A cura della Redazione

Anche “La giornata della memoria” si è dovuta piegare alle restrizioni anti Covid. Il primo evento organizzato da Anna Vitiello nelle vesti di nuovo assessore alla Cultura del Comune di Torre Annunziata, è stato seguito dai cittadini in diretta Facebook questa mattina sulla pagina istituzionale dello stesso comune oplontino.

Letture, scritti, testimonianze, piece teatrali con i contributi dell’attore-regista-autore Angelo Pepe, dell’artista Nello Collaro, della compagnia teatrale “Hirondelle”. La collega Titti D’Amelio ha coordinato gli interventi di una intensa mattinata all’insegna della “cultura della memoria” realizzata dall’aula magna del Liceo Artistico “Giorgio de Chirico” di Torre Annunziata.

Emblematico il breve monologo scritto da Felicio Izzo, dirigente scolastico del de Chirico, che sottolinea: «Ho immaginato un rastrellamento.
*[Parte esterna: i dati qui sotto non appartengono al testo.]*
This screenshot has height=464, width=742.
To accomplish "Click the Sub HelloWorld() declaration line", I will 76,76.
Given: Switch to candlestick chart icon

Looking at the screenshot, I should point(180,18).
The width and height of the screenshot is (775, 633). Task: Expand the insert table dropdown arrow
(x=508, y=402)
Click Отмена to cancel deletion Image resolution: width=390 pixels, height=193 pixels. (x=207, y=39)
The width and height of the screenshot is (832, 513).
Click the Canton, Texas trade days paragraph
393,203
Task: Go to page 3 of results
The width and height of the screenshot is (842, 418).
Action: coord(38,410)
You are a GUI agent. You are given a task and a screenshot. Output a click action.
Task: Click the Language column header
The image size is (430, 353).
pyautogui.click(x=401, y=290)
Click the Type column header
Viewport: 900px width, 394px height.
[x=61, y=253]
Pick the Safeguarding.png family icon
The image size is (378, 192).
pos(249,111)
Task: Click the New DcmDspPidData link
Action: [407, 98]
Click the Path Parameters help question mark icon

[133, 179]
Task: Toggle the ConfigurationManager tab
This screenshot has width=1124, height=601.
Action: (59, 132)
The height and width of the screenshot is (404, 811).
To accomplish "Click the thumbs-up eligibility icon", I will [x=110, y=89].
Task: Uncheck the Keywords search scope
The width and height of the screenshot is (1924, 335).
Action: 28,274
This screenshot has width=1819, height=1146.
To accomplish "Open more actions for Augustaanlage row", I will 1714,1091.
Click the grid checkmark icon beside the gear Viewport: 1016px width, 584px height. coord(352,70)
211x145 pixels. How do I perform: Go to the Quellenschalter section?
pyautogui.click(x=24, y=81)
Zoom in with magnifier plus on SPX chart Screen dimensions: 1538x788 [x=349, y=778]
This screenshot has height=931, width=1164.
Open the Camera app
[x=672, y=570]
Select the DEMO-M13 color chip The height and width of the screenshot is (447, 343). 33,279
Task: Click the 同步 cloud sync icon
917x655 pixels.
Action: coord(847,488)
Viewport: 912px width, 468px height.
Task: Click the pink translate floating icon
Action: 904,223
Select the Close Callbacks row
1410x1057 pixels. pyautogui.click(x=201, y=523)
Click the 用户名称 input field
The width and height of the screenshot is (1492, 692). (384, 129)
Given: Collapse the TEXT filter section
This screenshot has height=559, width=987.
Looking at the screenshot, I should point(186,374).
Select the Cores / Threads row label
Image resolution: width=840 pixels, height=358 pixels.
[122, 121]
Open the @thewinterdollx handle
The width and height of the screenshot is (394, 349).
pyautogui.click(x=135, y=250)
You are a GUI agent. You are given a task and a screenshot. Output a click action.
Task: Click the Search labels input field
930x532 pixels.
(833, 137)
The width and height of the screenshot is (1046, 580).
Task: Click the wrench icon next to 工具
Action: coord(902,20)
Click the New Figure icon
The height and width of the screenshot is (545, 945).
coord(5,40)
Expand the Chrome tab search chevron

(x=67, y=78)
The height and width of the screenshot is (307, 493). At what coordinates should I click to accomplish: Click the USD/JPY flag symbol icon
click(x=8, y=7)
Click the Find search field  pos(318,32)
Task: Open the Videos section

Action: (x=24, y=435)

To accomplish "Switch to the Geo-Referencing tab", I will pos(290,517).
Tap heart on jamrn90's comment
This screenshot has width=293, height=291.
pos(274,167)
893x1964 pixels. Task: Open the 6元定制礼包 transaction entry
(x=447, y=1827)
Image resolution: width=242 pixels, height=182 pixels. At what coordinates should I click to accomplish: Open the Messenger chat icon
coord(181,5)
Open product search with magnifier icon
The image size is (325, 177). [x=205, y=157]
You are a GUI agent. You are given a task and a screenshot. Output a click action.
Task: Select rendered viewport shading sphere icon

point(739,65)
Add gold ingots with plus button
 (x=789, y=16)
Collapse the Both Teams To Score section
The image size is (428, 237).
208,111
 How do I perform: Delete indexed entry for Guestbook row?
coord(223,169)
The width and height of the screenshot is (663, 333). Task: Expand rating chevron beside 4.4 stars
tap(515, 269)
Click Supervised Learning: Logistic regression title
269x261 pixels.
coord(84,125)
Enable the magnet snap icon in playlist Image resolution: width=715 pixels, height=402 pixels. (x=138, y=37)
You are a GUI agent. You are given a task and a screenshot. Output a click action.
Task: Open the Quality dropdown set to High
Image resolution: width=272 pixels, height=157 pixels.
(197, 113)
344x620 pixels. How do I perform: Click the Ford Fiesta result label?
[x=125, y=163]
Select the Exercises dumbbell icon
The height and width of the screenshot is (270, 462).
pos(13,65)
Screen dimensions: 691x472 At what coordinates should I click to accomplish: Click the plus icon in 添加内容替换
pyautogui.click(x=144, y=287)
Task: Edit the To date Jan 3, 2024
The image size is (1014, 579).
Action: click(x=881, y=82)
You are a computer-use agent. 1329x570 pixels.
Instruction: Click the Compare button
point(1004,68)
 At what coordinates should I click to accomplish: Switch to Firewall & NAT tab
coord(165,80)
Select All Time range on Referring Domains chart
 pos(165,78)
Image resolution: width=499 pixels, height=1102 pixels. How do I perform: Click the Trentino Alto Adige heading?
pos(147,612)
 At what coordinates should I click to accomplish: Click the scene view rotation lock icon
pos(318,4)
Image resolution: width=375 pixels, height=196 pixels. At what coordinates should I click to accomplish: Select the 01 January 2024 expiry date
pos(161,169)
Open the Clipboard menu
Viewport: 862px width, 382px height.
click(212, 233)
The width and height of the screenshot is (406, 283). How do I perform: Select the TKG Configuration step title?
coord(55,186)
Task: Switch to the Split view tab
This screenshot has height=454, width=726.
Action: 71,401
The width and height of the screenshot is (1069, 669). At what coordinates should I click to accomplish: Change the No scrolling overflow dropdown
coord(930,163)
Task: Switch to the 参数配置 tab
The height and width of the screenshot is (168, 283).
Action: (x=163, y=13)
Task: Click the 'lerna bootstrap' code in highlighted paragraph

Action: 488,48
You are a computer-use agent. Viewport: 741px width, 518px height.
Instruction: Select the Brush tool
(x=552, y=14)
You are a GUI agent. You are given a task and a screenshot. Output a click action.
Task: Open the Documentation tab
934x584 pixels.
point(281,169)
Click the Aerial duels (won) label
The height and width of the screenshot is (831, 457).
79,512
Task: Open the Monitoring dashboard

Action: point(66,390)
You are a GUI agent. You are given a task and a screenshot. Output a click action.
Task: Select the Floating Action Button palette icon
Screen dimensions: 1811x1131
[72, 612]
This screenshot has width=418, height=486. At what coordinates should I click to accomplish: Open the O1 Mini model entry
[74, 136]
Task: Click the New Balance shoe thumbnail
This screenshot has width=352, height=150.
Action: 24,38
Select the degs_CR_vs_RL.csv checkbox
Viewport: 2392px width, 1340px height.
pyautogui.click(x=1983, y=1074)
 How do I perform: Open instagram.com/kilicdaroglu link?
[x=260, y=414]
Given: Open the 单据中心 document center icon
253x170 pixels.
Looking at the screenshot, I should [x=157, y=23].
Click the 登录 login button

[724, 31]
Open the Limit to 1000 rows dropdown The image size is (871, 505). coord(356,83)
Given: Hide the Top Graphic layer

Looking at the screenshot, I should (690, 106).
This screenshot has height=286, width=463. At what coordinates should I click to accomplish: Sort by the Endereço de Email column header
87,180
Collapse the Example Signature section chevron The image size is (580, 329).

Dei soldati che portano via o uccidono un uomo nella sua casa sul mare. E il mare potrebbe essere quello nostro, della Marina del Sole. La guerra non è mai finita. E nemmeno la barbarie». Vi riproponiamo il testo recitato questa mattina, con la consueta maestria, da Angelo Pepe.

Rastrellamento sulla Marina del Sole

Solo un rumore discreto. Come di vento sugli arbusti. Appena più brusco. Ma lui continuò a leggere. Si impose di continuare. Per non guardare ciò che già sapeva e che, in fondo, aspettava. Solo quando si fecero intere le figure sull’orlo del terrapieno di confine distolse lo sguardo da parole di cui aveva ormai definitivamente smesso di comprendere il senso.

Girò il capo. In un attimo cessò il silenzio e divenne vero ciò che aveva sempre immaginato. L’aveva tante volte anticipata la paura che nemmeno la sentì, in quel momento, nella realtà di ciò che accadeva. Aveva sempre saputo, pianificandone, con lucido rigore, le sequenze, che sarebbe stato inutile urlare o implorare e tantomeno fuggire. E per andare dove, poi? A rinchiudersi in casa? A risalire il fianco della collina? E per arrivare dove? Sarebbe stato tutto così scomposto. Disordinato. Frantumato. Volgare. Sì, penso proprio così: “Volgare!”.

Poi li vide avvicinarsi, tutti. Erano sei. Nel silenzio che finiva sentì, con lo sguardo, il peso freddo delle armi. Previde i colpi, le botte, i pugni, gli strattoni, le urla. Nessuna sorpresa per le teste rasate, senza elmetti, ma nemmeno berretti. Non lo aveva mai chiarito questo particolare nelle sue anticipazioni. E lo accolse come un fatto normale. Naturale come un volto o un naso. Anche il suo che gli doleva.

C’era il mare alle loro spalle. Questo lo trattenne dal simulare, anche solo come istinto, un tentativo di fuga: morire senza avere il mare negli occhi. Fu il calore del sangue che gli scorreva dal labbro, dalla testa colpita a dargli il coraggio del dolore che non affogava i pensieri.

Goffamente con i soldati che ridevano decise di girarsi, senza fretta, con la calma governata dal respiro trattenuto. Prese a salire le scale che portavano al terrazzino davanti all’ingresso di casa. Le ultime cose che sentì furono ancora risate e un improvviso bruciore in una spalla. Poi un altro e un altro ancora. Forse cadde. Di certo si trascinò aggrappandosi alle siepi di rosmarino, fino al lato corto del terrazzo. Sentì l’umido del fiato che il pavimento gli restituiva e capì che era veramente caduto. Tra le inferriate del cancelletto che dava sull’orto, rivide il mare. Dall’altra parte della costa. Solo che era troppo distante. Laggiù. Gli sembrò troppo lontano perché valesse la pena continuare a guardarlo. Così smise di vederlo.